WASHINGTON -- The 2008 financial crisis was the most transformative event in American politics since the end of the Cold War. But while the crash fundamentally changed the way voters think about politicians, leaders in both parties have struggled to adjust their politicking to the populist currents it unleashed. That confusion at the top is forcing Debbie Wasserman Schultz to fight for her job.

Wasserman Schultz is best-known for her tumultuous tenure as chair of the Democratic National Committee. But she's also a congresswoman from a solidly liberal district in Florida. This month she drew a formidable primary challenger in Tim Canova, a law professor who studies big finance with a critical eye.

"On all these issues that I've been writing about for so many years -- trade, banking, money in politics -- she toes the Wall Street line," Canova told The Huffington Post. "People want politicians who will represent them and not sell them out."

The contest between Wasserman Schultz and Canova mirrors the internal conflict that has roiled the Democratic Party in the years following the crash. Sen. Elizabeth Warren (D-Mass.) has vaulted from a bankruptcy scholar to one of the most popular Democrats in Congress -- but many of her top legislative priorities have been thwarted by old party hands. At the presidential campaign level, Sen. Bernie Sanders (I-Vt.) is marshaling the same anti-corporate momentum against former Secretary of State Hillary Clinton, who most party insiders had picked to take the nomination in a walk.

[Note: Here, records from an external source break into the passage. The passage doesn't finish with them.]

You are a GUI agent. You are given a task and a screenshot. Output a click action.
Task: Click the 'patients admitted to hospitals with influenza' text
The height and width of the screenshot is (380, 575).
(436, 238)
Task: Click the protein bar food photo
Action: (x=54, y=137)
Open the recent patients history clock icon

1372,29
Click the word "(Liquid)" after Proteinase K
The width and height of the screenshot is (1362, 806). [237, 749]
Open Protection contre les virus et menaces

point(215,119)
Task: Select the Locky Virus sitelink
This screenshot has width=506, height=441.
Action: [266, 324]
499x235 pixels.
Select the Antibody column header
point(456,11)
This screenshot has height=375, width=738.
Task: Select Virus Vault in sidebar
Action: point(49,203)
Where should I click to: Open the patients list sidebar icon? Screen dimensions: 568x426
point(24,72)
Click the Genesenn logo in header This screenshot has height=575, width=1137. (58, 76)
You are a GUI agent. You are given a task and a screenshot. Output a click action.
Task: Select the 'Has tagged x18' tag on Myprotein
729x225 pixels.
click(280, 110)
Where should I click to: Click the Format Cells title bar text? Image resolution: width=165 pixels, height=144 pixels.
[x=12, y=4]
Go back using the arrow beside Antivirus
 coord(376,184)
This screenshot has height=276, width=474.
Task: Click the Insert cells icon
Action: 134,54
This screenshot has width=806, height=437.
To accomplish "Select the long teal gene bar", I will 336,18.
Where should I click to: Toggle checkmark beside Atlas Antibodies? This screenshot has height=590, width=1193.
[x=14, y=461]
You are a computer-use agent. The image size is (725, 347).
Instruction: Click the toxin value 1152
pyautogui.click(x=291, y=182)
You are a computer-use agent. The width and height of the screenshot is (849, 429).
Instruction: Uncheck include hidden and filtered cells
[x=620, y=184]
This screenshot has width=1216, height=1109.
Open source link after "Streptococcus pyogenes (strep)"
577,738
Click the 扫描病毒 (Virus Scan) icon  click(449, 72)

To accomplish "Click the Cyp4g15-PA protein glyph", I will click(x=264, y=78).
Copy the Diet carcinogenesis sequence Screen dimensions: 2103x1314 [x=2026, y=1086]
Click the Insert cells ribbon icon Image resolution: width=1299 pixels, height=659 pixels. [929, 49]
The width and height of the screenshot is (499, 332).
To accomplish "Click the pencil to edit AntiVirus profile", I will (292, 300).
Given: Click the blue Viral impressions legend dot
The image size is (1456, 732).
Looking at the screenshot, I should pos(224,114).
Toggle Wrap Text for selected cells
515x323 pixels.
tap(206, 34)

But the Florida race could well reveal more about the Democratic Party than any other contest this cycle, including the one for president. There are no electability considerations for Democrats in Florida's 23rd District, which stretches from just south of Fort Lauderdale to Miami Beach. Whoever wins the Democratic nomination will make it to Congress. It's a question of whether a bald, male, not-quite-so-accomplished version of Warren can defeat a proven fundraiser with deep connections forged over the course of a decade in office. It's a test of whether progressive ideas or corporate money are more central to the Democratic Party's future.

"The progressive wing of the party -- which really used to dominate the party from Franklin Roosevelt through John Kennedy -- has mostly been taken for granted," Canova said. "Their votes are curried by the New Democrats at election time, but when it comes time to governing, they're really marginalized."

Listen to HuffPost's interview with Canova on the latest episode of the politics podcast, "So That Happened," embedded above. The segment begins at the 57:00 mark.

Many DNC chairs pass through the post without becoming household names. It's never an easy job, but nobody remembers the trials of David Wilhelm or the tribulations of Paul Kirk. Wasserman Schultz has become a national figure by screwing up. She's been panned party-wide for burying presidential debates on holiday weekends when viewership is low, a move broadly seen as an attempt to tilt the scales in favor of Clinton (Wasserman Schultz chaired Clinton's 2008 presidential run). She severely punished the Sanders campaign for exploiting the DNC's own security failures on voter data, only to reverse course a few days later. As soon as that controversy had died down, she said weird things about medical marijuana and abortion rights activists in an interview with The New York Times Magazine .

"For someone whos the head of a national party, you would think shed be better at, you know, politics," an anonymous "senior Democrat" told Bloomberg in October.

Wasserman Schultz did not respond to HuffPost's request to comment for this article.